▼▼▼

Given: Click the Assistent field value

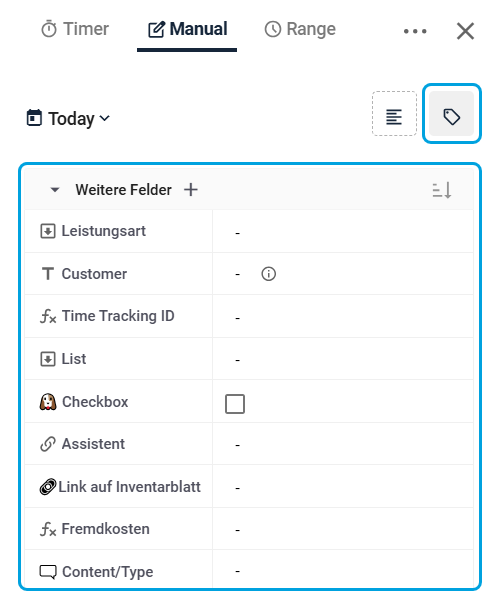Looking at the screenshot, I should (343, 444).
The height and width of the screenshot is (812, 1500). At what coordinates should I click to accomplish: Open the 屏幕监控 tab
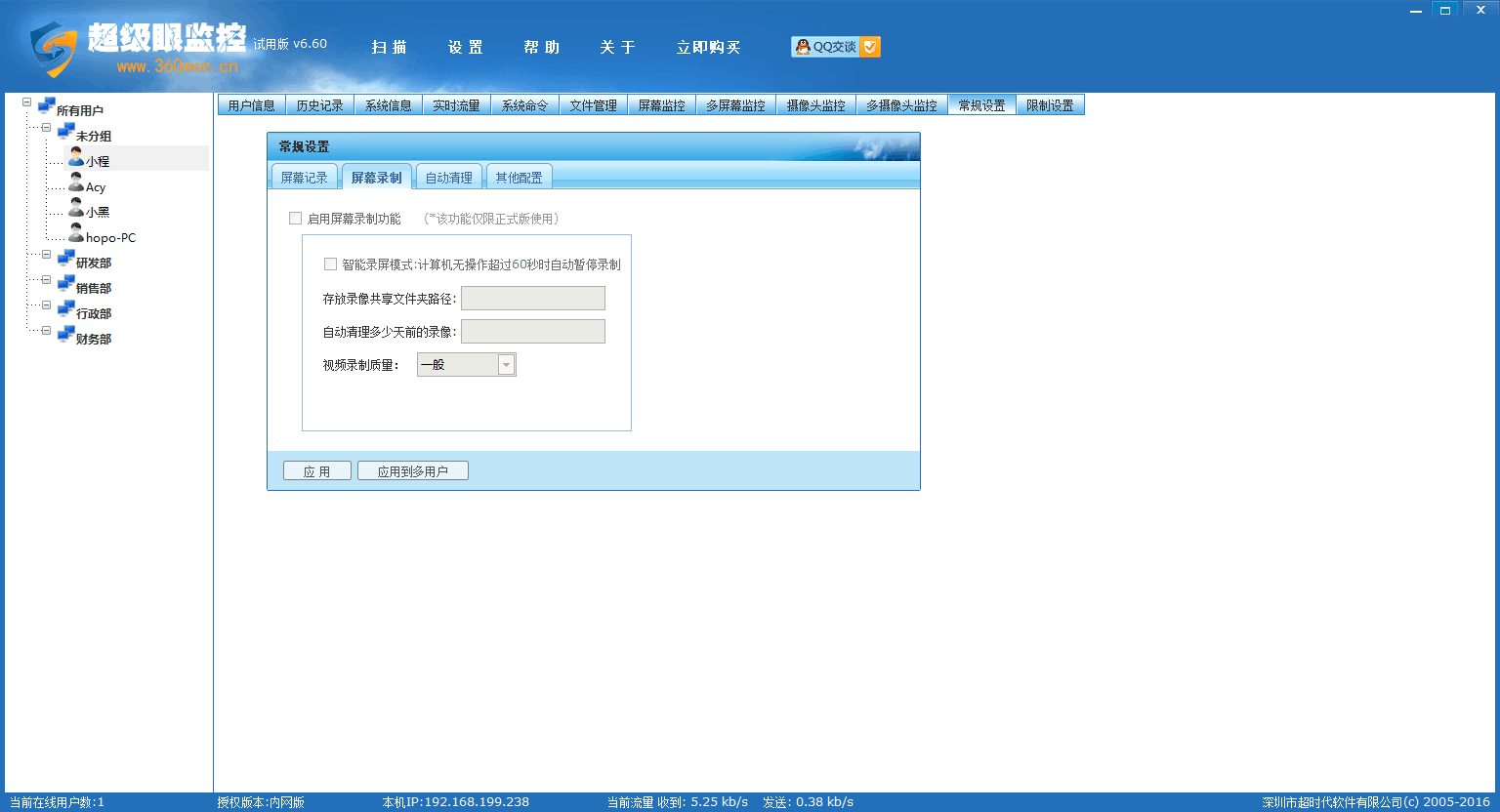(x=662, y=105)
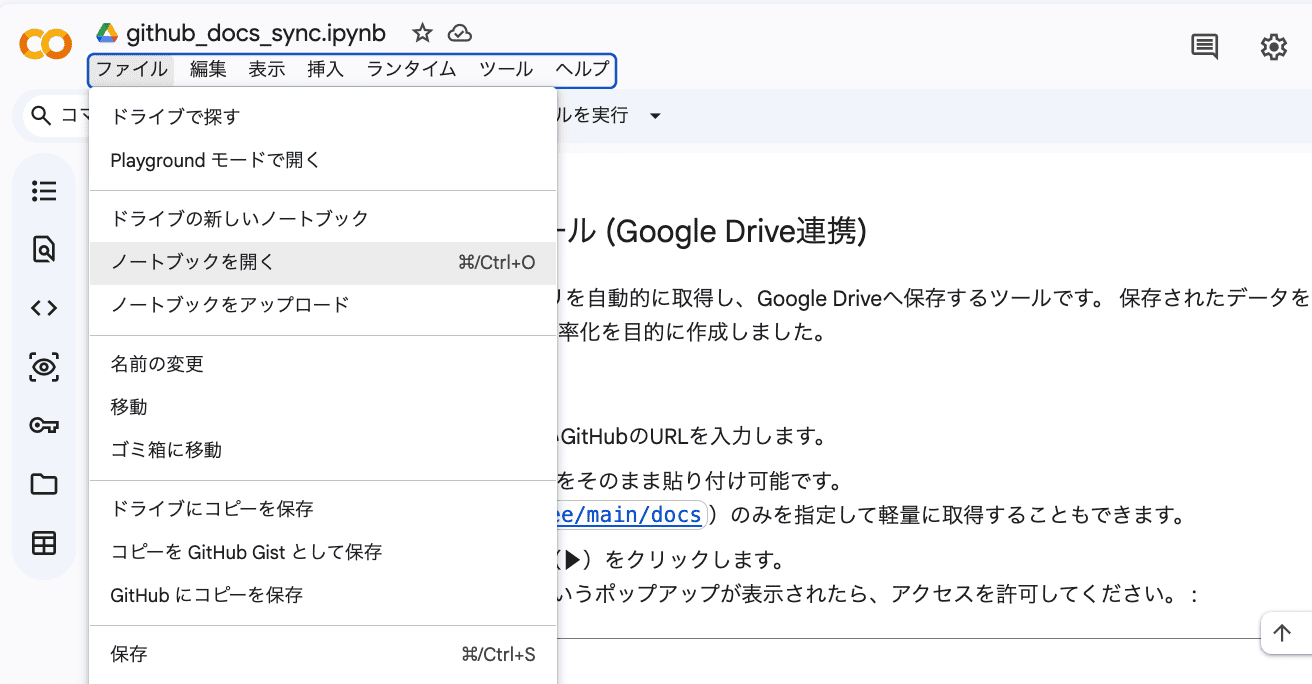The width and height of the screenshot is (1312, 684).
Task: Open the data table panel at sidebar bottom
Action: [x=44, y=543]
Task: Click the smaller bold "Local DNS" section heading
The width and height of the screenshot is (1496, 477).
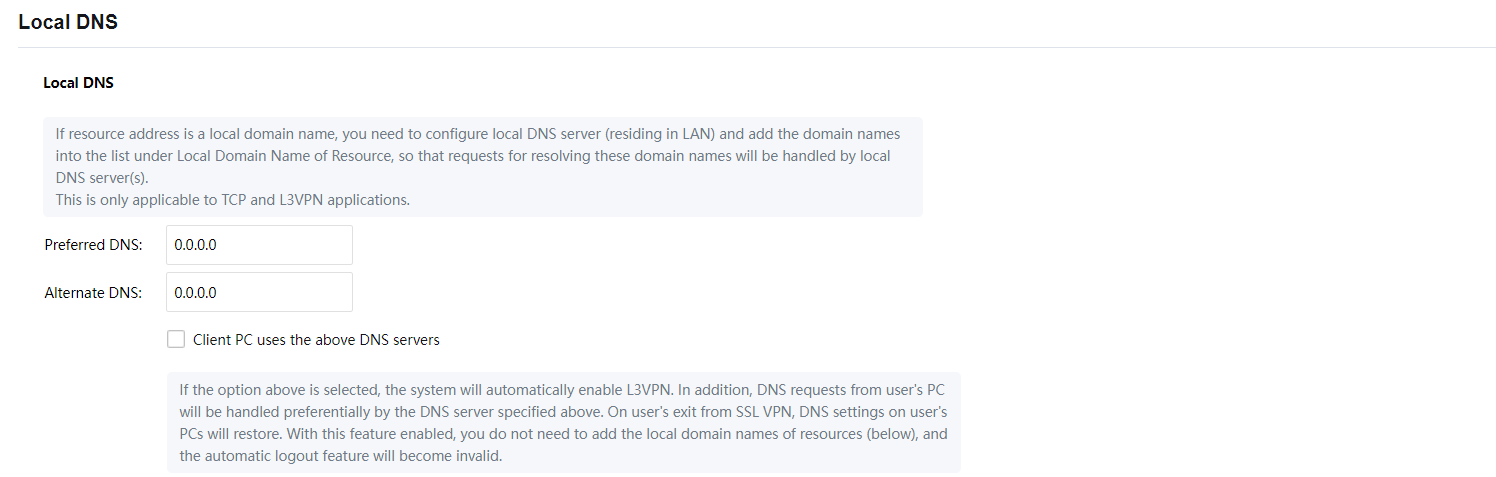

▲▲▲

The exercise: Express the listing above as a JSON list of strings, one per line, leaving out blank lines and the pictures.

Written response:
[
  "Given: Click the Assistent field value",
  "Looking at the screenshot, I should (343, 444).",
  "The height and width of the screenshot is (812, 1500). At what coordinates should I click to accomplish: Open the 屏幕监控 tab",
  "(x=662, y=105)",
  "The width and height of the screenshot is (1312, 684).",
  "Task: Open the data table panel at sidebar bottom",
  "Action: [x=44, y=543]",
  "Task: Click the smaller bold \"Local DNS\" section heading",
  "The width and height of the screenshot is (1496, 477)."
]